■ What is required
Go through the entries below and print each one exactly.

Provided data below:

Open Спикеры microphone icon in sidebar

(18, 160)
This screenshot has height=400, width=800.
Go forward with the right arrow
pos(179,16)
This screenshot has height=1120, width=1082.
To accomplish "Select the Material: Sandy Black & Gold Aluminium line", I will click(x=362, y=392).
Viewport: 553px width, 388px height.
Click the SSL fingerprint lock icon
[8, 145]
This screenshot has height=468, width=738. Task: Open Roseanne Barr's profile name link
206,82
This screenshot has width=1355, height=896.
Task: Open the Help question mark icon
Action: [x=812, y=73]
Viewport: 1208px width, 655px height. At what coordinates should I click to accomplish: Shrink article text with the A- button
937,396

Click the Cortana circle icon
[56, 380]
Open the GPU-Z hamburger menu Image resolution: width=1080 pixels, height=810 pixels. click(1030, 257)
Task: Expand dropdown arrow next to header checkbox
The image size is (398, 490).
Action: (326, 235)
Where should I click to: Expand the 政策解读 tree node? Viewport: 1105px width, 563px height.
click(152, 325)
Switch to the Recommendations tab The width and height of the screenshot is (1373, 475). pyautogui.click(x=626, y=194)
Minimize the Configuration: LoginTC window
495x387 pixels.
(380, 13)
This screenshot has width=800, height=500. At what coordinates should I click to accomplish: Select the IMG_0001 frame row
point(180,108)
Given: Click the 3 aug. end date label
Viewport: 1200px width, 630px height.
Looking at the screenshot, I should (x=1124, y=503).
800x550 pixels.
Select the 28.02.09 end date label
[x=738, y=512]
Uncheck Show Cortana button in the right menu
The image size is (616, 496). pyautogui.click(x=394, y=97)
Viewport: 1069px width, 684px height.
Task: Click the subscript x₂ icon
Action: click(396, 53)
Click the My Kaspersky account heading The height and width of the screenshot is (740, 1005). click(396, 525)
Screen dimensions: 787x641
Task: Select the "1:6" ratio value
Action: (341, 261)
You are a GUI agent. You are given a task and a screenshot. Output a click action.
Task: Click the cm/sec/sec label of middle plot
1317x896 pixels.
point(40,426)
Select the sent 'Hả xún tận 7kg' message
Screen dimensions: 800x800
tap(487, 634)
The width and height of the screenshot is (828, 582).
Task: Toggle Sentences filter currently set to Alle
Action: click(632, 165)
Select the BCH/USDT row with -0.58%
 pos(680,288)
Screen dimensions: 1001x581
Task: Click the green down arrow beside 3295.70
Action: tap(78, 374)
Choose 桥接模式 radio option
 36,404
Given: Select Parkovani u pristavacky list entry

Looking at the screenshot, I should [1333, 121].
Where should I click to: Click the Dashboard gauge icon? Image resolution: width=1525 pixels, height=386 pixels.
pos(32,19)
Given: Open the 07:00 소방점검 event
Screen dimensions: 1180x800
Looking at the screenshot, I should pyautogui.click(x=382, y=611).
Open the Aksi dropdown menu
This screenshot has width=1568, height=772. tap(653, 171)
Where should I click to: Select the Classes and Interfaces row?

End of Provided data.

■ Reply
Open Спикеры microphone icon in sidebar

(18, 160)
This screenshot has height=400, width=800.
Go forward with the right arrow
pos(179,16)
This screenshot has height=1120, width=1082.
To accomplish "Select the Material: Sandy Black & Gold Aluminium line", I will click(x=362, y=392).
Viewport: 553px width, 388px height.
Click the SSL fingerprint lock icon
[8, 145]
This screenshot has height=468, width=738. Task: Open Roseanne Barr's profile name link
206,82
This screenshot has width=1355, height=896.
Task: Open the Help question mark icon
Action: [x=812, y=73]
Viewport: 1208px width, 655px height. At what coordinates should I click to accomplish: Shrink article text with the A- button
937,396

Click the Cortana circle icon
[56, 380]
Open the GPU-Z hamburger menu Image resolution: width=1080 pixels, height=810 pixels. click(1030, 257)
Task: Expand dropdown arrow next to header checkbox
The image size is (398, 490).
Action: (326, 235)
Where should I click to: Expand the 政策解读 tree node? Viewport: 1105px width, 563px height.
click(152, 325)
Switch to the Recommendations tab The width and height of the screenshot is (1373, 475). pyautogui.click(x=626, y=194)
Minimize the Configuration: LoginTC window
495x387 pixels.
(380, 13)
This screenshot has width=800, height=500. At what coordinates should I click to accomplish: Select the IMG_0001 frame row
point(180,108)
Given: Click the 3 aug. end date label
Viewport: 1200px width, 630px height.
Looking at the screenshot, I should (x=1124, y=503).
800x550 pixels.
Select the 28.02.09 end date label
[x=738, y=512]
Uncheck Show Cortana button in the right menu
The image size is (616, 496). pyautogui.click(x=394, y=97)
Viewport: 1069px width, 684px height.
Task: Click the subscript x₂ icon
Action: click(396, 53)
Click the My Kaspersky account heading The height and width of the screenshot is (740, 1005). click(396, 525)
Screen dimensions: 787x641
Task: Select the "1:6" ratio value
Action: (341, 261)
You are a GUI agent. You are given a task and a screenshot. Output a click action.
Task: Click the cm/sec/sec label of middle plot
1317x896 pixels.
point(40,426)
Select the sent 'Hả xún tận 7kg' message
Screen dimensions: 800x800
tap(487, 634)
The width and height of the screenshot is (828, 582).
Task: Toggle Sentences filter currently set to Alle
Action: click(632, 165)
Select the BCH/USDT row with -0.58%
 pos(680,288)
Screen dimensions: 1001x581
Task: Click the green down arrow beside 3295.70
Action: tap(78, 374)
Choose 桥接模式 radio option
 36,404
Given: Select Parkovani u pristavacky list entry

Looking at the screenshot, I should [1333, 121].
Where should I click to: Click the Dashboard gauge icon? Image resolution: width=1525 pixels, height=386 pixels.
pos(32,19)
Given: Open the 07:00 소방점검 event
Screen dimensions: 1180x800
Looking at the screenshot, I should pyautogui.click(x=382, y=611).
Open the Aksi dropdown menu
This screenshot has width=1568, height=772. tap(653, 171)
Where should I click to: Select the Classes and Interfaces row?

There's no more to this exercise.